Exercise requirements: In the material below, rewrite the part that opens with the line containing "Click the 'Meister" and closes with the line containing "pos(197,304)", replacing "chevron" with "caret" and leaving everything else unchanged.

>> Begin Records for the task

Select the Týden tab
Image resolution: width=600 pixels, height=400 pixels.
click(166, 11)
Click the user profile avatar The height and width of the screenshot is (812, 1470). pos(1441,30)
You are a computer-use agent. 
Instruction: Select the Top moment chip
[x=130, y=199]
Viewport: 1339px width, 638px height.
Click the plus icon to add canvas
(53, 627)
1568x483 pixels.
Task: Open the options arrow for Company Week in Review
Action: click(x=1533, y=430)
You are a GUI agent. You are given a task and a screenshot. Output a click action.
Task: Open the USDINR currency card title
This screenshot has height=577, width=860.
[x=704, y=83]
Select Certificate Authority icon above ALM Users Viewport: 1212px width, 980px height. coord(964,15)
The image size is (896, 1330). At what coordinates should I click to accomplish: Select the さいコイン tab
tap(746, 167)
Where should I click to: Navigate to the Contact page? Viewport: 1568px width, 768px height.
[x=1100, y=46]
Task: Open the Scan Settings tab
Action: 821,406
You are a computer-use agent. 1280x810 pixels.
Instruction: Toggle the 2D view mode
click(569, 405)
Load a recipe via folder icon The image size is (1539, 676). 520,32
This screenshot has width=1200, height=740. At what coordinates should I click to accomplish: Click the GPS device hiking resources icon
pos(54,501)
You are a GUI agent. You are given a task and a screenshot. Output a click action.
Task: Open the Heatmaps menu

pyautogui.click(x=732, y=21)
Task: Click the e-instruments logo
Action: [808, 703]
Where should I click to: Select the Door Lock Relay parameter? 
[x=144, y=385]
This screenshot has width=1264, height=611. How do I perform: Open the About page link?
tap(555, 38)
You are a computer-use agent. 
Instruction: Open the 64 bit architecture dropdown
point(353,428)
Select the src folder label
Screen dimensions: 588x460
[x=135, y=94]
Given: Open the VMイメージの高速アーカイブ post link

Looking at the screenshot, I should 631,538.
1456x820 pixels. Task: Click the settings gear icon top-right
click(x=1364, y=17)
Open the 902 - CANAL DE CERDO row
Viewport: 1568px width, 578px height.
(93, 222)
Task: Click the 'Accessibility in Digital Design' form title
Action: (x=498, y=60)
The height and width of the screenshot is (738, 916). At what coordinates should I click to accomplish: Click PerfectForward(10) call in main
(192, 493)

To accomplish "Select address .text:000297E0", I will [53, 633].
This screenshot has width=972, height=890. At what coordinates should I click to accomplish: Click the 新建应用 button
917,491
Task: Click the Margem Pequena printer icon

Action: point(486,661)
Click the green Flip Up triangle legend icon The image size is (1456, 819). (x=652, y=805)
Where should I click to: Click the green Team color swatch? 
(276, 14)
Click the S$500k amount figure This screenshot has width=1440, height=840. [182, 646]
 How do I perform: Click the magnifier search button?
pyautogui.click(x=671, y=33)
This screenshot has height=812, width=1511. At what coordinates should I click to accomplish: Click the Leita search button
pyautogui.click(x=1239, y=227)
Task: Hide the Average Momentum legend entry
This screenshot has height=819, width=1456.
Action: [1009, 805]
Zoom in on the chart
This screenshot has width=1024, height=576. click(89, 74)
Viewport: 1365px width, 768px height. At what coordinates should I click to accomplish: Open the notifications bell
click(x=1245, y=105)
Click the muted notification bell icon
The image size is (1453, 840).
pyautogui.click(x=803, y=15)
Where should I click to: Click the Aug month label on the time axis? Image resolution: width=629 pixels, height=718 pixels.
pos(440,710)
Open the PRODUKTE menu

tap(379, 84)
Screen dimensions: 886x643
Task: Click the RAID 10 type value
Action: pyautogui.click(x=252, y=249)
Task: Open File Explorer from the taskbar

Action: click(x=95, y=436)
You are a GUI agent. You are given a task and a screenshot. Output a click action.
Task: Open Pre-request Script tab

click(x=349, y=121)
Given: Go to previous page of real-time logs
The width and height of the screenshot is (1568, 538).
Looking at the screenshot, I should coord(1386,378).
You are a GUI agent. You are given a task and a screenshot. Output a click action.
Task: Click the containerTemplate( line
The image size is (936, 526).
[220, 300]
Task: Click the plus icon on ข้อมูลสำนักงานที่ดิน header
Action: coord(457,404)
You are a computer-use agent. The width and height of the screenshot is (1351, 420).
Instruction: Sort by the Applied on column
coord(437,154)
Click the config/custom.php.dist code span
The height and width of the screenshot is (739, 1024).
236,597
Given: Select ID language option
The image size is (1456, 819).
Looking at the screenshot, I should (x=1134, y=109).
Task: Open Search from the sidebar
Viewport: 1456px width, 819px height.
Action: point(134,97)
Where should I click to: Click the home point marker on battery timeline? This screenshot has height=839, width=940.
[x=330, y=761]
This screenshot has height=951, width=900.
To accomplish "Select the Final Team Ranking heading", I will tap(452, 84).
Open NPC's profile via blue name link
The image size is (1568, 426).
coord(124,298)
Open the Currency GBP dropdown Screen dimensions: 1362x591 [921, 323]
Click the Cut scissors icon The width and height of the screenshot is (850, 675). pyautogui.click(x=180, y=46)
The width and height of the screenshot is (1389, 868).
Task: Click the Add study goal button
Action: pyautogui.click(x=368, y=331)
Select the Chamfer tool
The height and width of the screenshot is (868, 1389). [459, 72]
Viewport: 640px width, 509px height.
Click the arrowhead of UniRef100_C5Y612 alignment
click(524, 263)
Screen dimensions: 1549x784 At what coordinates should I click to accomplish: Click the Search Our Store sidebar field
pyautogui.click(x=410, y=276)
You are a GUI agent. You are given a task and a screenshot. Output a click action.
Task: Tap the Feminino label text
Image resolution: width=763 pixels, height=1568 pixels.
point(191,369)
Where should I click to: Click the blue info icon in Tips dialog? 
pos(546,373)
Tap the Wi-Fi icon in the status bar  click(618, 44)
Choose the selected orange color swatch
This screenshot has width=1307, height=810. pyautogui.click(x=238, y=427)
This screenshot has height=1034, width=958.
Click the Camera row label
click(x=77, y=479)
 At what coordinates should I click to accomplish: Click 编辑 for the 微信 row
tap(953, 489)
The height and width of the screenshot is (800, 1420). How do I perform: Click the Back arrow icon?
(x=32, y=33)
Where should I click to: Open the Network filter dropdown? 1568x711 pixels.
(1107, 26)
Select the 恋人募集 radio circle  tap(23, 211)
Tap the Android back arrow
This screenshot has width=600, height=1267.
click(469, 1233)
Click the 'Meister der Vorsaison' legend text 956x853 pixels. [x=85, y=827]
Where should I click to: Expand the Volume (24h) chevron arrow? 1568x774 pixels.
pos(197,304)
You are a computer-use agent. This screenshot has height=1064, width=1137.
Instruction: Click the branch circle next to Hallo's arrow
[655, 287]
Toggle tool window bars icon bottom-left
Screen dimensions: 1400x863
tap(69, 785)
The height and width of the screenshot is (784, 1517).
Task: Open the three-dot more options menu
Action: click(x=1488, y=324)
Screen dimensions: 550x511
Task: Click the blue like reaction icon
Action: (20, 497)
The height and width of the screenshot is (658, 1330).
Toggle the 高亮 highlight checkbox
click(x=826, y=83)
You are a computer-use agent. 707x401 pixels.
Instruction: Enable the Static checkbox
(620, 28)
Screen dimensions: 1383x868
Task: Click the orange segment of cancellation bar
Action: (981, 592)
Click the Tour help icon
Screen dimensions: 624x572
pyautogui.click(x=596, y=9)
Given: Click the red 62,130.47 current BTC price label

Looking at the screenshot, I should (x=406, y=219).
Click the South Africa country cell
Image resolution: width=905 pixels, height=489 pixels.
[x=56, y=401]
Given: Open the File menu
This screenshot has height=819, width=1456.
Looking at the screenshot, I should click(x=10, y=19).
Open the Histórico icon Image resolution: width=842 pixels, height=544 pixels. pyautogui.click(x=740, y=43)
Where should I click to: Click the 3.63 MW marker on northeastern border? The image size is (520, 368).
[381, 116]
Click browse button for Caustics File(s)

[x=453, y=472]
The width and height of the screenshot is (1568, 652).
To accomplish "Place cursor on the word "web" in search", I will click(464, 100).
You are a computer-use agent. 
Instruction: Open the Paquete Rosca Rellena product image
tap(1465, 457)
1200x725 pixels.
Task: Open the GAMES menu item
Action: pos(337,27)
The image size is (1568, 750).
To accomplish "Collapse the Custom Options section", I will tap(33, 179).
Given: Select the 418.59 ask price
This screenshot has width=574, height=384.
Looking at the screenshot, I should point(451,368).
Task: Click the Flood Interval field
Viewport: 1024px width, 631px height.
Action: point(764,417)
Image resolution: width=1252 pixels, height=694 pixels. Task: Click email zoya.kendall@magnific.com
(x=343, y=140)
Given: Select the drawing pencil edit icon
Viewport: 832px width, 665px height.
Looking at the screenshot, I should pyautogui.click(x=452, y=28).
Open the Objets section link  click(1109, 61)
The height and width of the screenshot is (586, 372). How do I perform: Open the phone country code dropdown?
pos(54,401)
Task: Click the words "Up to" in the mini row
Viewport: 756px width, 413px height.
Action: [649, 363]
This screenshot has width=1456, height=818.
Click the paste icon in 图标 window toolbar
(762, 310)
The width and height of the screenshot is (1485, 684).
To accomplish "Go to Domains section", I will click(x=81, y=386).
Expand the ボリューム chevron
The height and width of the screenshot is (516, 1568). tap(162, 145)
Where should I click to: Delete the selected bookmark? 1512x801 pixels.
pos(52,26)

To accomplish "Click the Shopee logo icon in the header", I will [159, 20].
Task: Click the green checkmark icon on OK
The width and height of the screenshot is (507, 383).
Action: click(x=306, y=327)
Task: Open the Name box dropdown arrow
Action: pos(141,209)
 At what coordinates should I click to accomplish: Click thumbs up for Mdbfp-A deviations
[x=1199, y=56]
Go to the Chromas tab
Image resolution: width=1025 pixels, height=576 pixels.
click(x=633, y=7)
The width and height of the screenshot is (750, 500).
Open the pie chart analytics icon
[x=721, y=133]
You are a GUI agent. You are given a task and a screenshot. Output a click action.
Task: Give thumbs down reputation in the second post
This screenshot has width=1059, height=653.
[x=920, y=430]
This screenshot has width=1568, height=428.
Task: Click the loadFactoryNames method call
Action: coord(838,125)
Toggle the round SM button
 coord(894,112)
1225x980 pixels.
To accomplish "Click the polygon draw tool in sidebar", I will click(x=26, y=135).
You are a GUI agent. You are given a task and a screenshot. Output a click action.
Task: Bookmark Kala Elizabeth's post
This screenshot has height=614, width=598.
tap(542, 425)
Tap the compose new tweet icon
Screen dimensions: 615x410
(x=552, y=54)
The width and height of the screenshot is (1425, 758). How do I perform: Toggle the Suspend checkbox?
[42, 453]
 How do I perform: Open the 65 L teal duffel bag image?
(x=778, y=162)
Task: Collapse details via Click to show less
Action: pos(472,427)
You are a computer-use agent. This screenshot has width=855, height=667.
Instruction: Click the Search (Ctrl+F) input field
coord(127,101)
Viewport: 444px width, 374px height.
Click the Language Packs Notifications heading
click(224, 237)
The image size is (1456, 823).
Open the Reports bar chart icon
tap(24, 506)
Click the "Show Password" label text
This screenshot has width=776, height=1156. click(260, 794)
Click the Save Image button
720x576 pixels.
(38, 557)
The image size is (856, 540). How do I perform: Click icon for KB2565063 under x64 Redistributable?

>> End Records for the task

The output:
Click the 'Meister der Vorsaison' legend text 956x853 pixels. [x=85, y=827]
Where should I click to: Expand the Volume (24h) caret arrow? 1568x774 pixels.
pos(197,304)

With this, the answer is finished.